The National Pensions Regulatory Authority (NPRA) has rejected claims by the Minority in Parliament that it spent more than GH¢8 million on a two-week training programme in the United States for its board members and senior staff, describing the allegation as inaccurate and misleading.
The claim was made by the Member of Parliament for Old Tafo, Vincent Ekow Assafuah, during a press conference on Thursday, April 16. He alleged that the Authority had incurred excessive and unjustified costs by sponsoring 11 board members, six directors, and other senior officials for what he described as a short-term programme abroad.
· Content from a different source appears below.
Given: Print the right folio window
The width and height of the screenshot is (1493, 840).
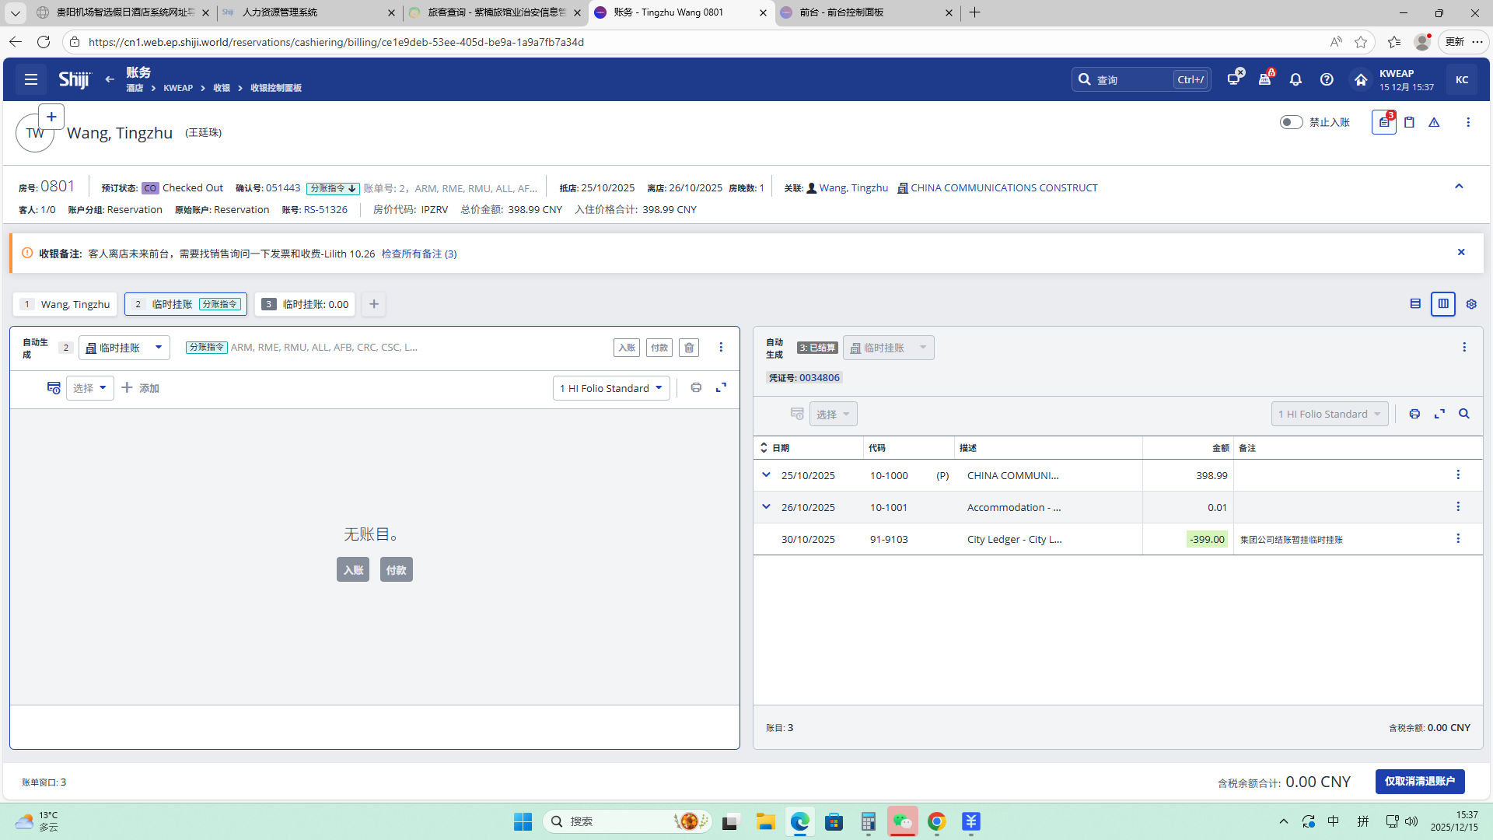Looking at the screenshot, I should tap(1414, 414).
Mr. Assafuah questioned both the relevance and cost of the training, raising concerns about financial discipline and accountability. He also called on the NPRA to disclose full details of the programme and justify what he termed as extravagant spending.
In response, the NPRA issued a statement dismissing the allegations and clarifying the nature, duration, and purpose of the programme.
According to the Authority, the training is not a two-week programme as claimed but a structured six-month capacity-building initiative aimed at strengthening the expertise of its leadership and senior management.
It explained that the programme, hosted by Bentley University, combines both virtual and in-person sessions, began in January 2026, and is still ongoing.
The NPRA added that the initiative focuses on international best practices in areas such as financial planning, risk management, pension governance, and administration.
The Authority maintained that the claims made by the MP do not reflect the true scope of the programme, stressing that the assertion that it is a short-term engagement is entirely false.